__About this exercise__: Search the material below for "click" and copy every line where it occurs.

------ Task data ------

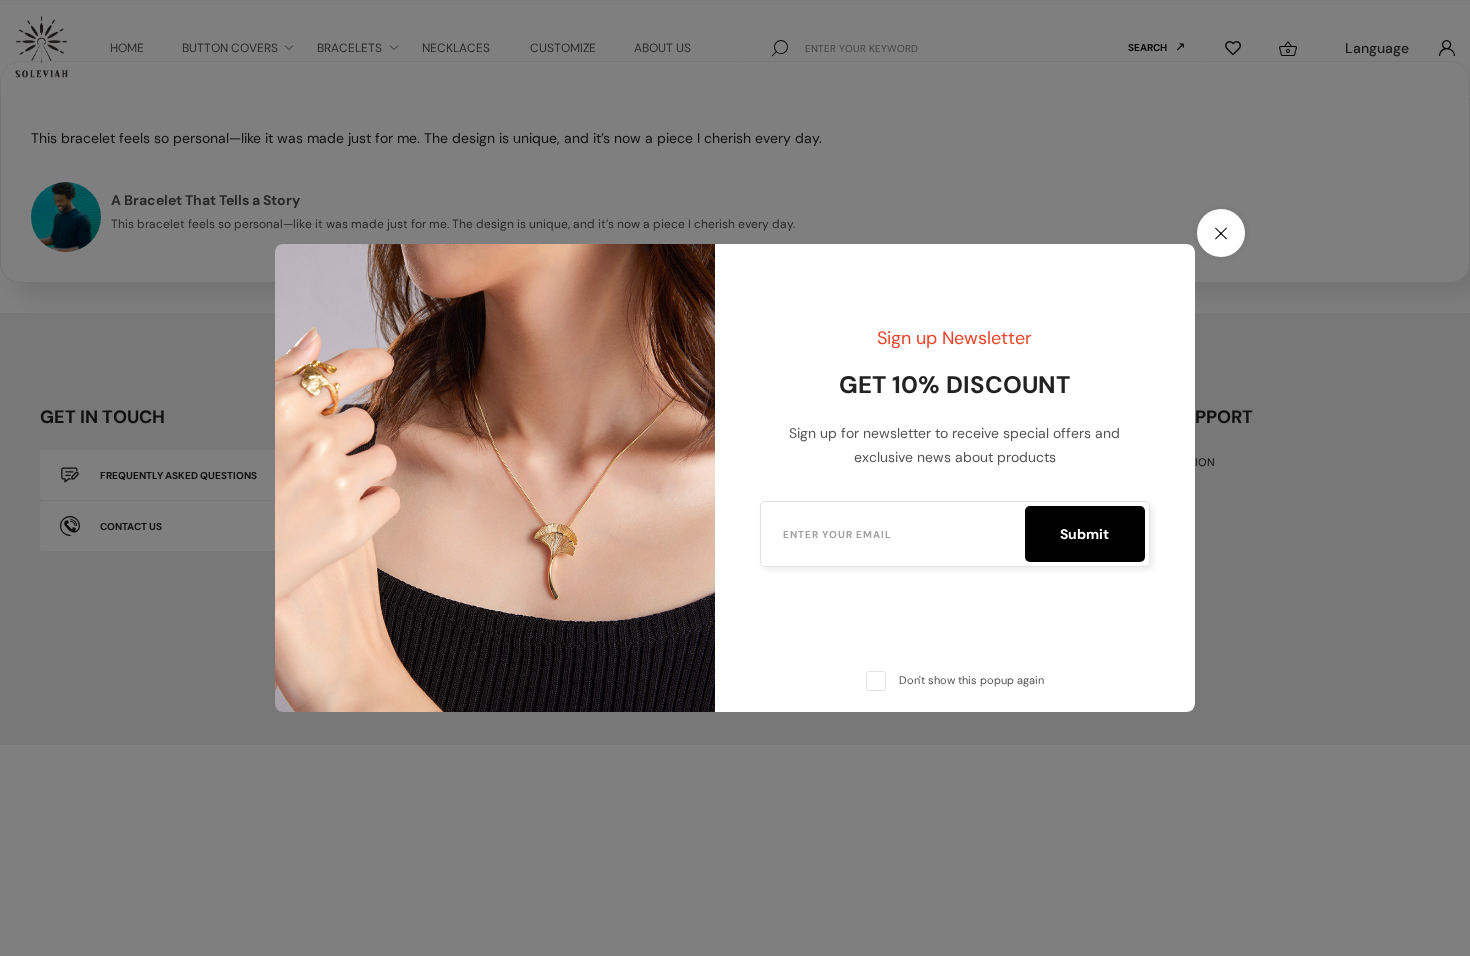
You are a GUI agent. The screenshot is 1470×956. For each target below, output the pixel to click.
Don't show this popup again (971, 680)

------
------ Task data ------

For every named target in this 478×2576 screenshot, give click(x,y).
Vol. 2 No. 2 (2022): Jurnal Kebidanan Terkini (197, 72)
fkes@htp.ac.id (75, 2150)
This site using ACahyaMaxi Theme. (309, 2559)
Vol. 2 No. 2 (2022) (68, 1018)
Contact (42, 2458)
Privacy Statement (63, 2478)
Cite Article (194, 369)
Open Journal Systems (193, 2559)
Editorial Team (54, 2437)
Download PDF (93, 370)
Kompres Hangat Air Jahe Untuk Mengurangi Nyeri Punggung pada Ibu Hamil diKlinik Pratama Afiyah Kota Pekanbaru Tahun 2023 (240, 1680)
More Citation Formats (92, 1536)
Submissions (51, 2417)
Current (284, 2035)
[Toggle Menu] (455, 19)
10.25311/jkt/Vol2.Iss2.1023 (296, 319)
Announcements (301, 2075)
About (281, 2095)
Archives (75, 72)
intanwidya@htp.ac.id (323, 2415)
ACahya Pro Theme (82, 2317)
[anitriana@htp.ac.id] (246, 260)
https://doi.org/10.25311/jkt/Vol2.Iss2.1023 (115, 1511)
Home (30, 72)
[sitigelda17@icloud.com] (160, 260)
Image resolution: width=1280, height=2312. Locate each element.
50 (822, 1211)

------

__Answer to the exercise__:
You are a GUI agent. The screenshot is 1470×956. For each target below, output the pixel to click.
For every named target in this 478×2576 screenshot, give click(x,y).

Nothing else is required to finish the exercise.